Look through the records below and state how many lines carry the string "Cifras", adding nothing.

AVAILABLE RECORDS Start Marker

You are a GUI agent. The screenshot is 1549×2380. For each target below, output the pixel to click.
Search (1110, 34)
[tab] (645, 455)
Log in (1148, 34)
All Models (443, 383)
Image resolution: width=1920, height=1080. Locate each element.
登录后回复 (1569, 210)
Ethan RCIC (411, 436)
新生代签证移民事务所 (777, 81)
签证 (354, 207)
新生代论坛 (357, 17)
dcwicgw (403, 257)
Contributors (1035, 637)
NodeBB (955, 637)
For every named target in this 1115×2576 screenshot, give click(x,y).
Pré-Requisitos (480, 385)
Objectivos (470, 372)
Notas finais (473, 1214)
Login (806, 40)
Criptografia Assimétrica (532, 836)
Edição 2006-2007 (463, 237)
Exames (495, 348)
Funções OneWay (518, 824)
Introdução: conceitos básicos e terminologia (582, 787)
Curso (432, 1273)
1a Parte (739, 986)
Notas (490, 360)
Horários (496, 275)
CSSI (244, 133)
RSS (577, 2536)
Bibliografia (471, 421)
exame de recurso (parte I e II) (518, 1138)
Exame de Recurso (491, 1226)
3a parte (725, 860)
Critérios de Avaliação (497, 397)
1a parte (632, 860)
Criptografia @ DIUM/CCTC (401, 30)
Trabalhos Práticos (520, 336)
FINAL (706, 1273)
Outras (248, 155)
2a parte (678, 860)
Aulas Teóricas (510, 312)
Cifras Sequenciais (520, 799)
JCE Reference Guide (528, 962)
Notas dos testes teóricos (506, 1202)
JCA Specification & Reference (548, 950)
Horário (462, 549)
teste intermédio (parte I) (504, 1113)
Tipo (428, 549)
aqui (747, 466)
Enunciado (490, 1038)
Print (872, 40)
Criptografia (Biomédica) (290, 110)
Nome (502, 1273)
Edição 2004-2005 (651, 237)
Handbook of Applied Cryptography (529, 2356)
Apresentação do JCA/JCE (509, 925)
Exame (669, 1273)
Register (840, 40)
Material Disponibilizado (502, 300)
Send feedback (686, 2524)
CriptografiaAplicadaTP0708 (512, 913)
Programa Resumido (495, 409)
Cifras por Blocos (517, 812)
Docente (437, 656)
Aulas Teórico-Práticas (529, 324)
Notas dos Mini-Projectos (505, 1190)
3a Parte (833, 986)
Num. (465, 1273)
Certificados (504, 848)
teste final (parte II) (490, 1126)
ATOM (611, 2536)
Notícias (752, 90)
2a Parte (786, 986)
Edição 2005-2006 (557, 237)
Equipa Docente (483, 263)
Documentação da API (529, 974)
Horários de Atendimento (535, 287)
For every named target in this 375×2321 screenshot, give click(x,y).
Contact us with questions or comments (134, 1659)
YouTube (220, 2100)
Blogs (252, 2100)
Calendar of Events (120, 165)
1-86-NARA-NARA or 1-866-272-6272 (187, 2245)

AVAILABLE RECORDS End Marker

WRITTEN SOLUTION:
2